Как видно, Дионисию свойственно сравнивать показания разных источников, но для этого необходимо собрать их. Он декларирует эту мысль, приступив к изложению истории Рима со времен Энея, т.е. в начальных главах своего труда. По его мнению, надо пользоваться материалом не походя, а собрав все сведения у наиболее достойных доверия эллинов и римлян (I. 45. 4; 90. 2). Уже здесь проявляется важный принцип в работе историка — внимание к достоверности сообщений, содержавшихся в его первоисточниках.
Из наблюдений над разноречивыми рассказами об Илии, т.е. Рее Сильвии, Галикарнасец приходит к выводу, что все они заключают в себе какое-то зерно истины (I. 79. 3). Дионисий стремится к уточнению фактов (II. 31. 1; 40. 3).Он замечает, что порой все римские писатели о каком-то событии пишут одинаково, а вот о последующих — уже по-разному. Особенно ярко это выявилось в эпизоде с Тарпейей (II. 39. 1). Единообразие сообщений многими авторами расценивается в «Римских древностях» как свидетельство истинности событий.
Будучи человеком своего времени, Дионисий не подвергает сомнению существование привычных для него богов и проявления божественной воли в отношении людей. Вместе с тем этот просвещенный грек отрицает простое легковерие и ставит вопрос о сложной сущности всего мира, о наличии, кроме божественной и человеческой, еще некой третьей природы, чем-то похожей на демонов (I. 77. 3), что сближает его с ранними гностиками.

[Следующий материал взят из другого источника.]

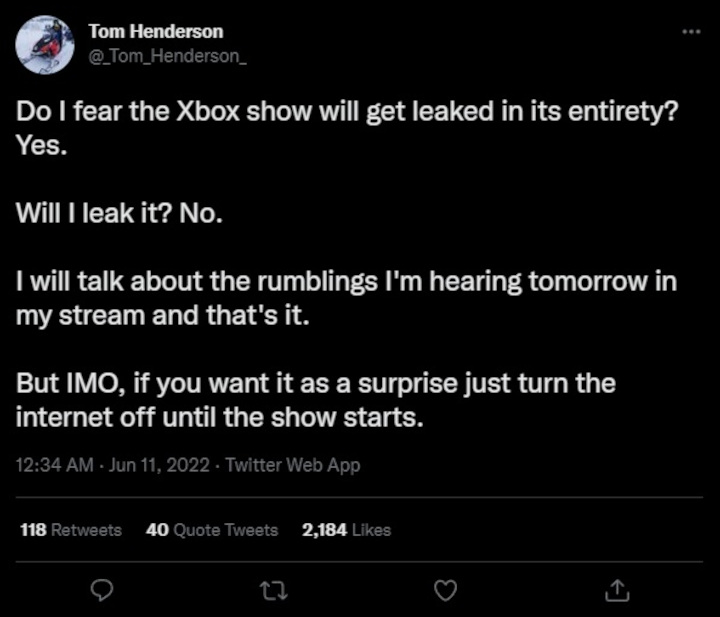Open the 40 Quote Tweets list
Viewport: 720px width, 617px height.
coord(211,530)
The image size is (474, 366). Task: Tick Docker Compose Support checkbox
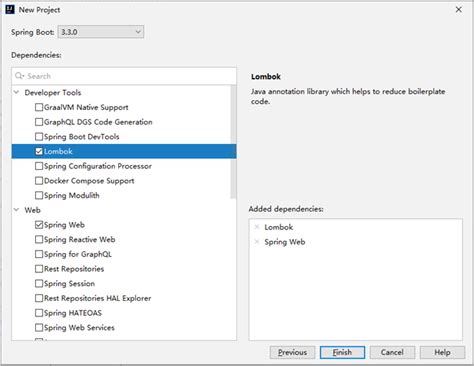click(39, 181)
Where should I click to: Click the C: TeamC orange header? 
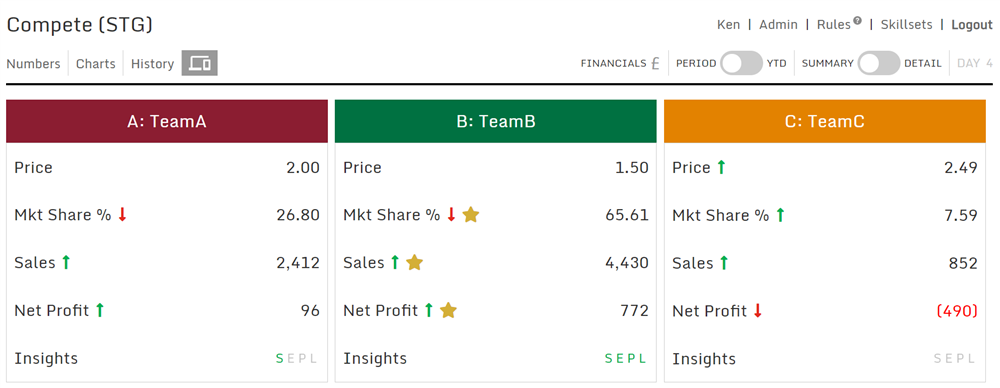pyautogui.click(x=825, y=121)
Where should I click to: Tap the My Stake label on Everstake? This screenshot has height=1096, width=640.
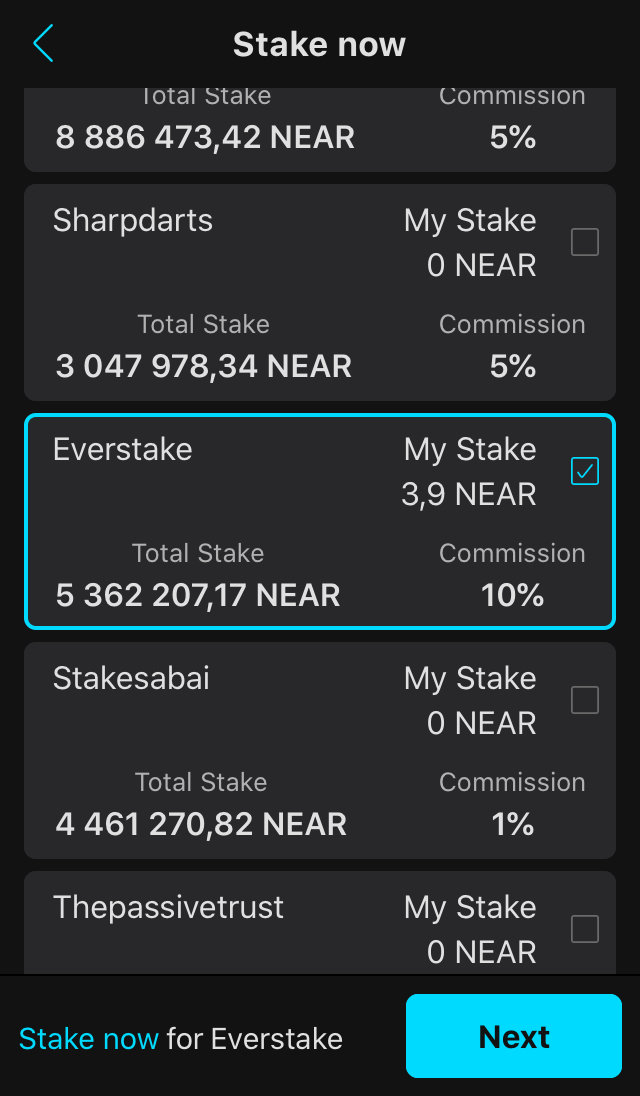469,449
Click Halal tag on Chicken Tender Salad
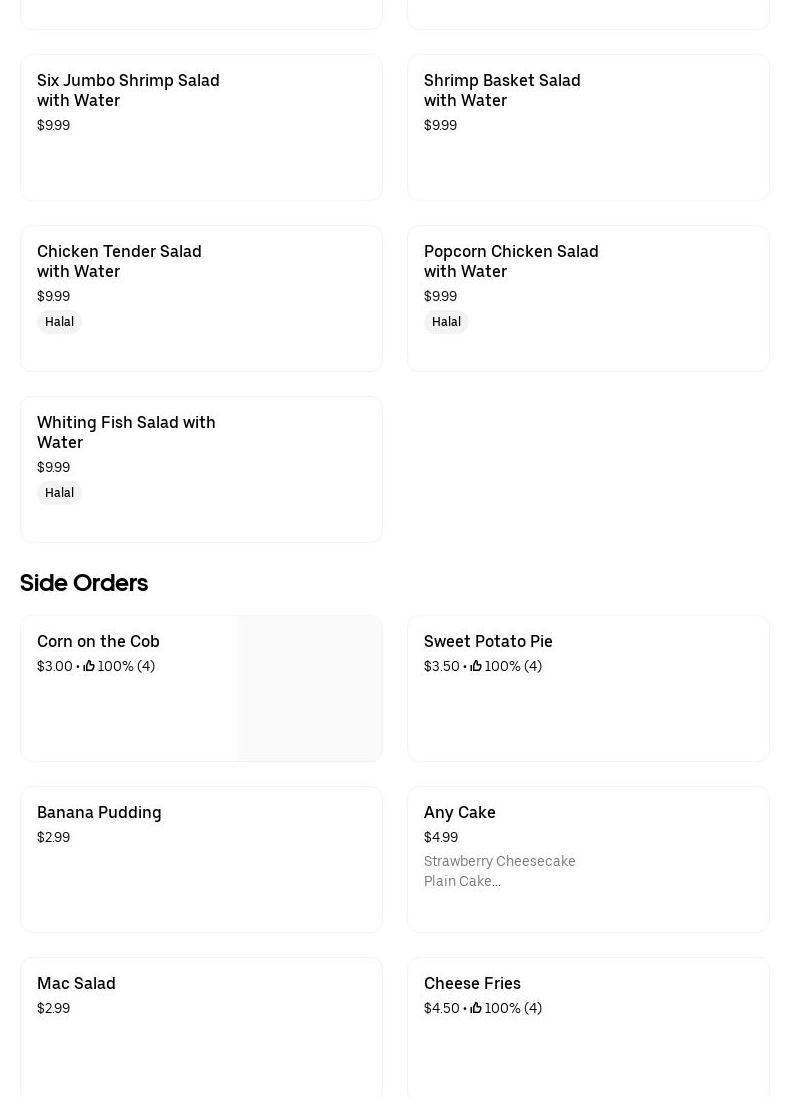Viewport: 804px width, 1098px height. [x=59, y=322]
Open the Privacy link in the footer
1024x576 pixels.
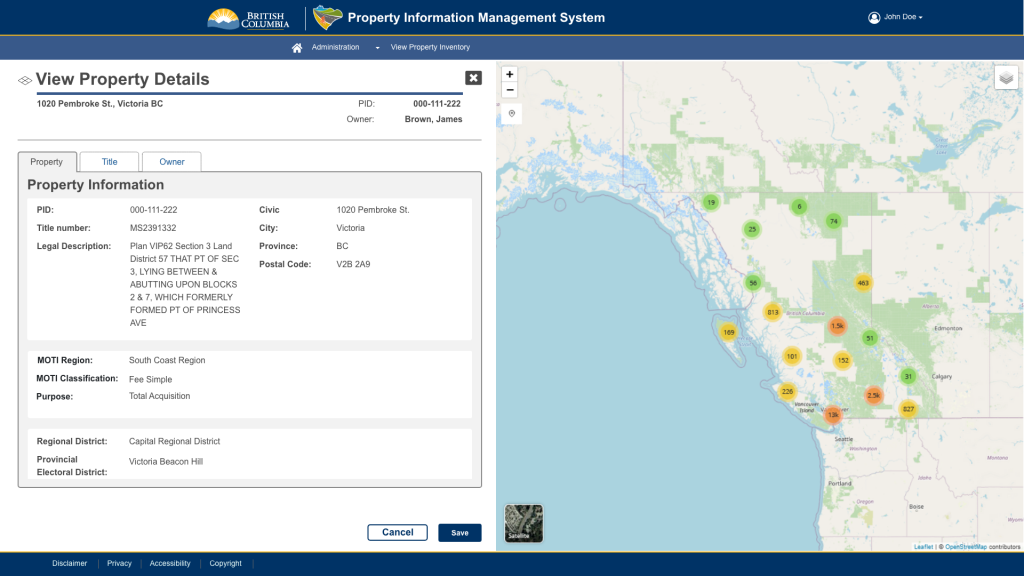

Дионисий, конечно, придает значение оракулам (I. 49. 3), верит снам, предзнаменованиям (V. 46. 1; I. 55. 4), полагается на данные Сивиллиных книг (III. 67. 2), с доверием передает рассказы о чудесах (I. 67. 1-2; 86. 8; IV. 2. 4). Но одновременно он не верит в посещение дочери Нумитора богом Марсом и в похищение им Ромула, предпочитая более реальные, жизненные версии. Подобная нота рационализма звучит также в утверждении Дионисия о том, что царь Нума не мог быть учеником Пифагора. Причем к такому заключению он пришел путем исследования вопроса (II. 59. 4).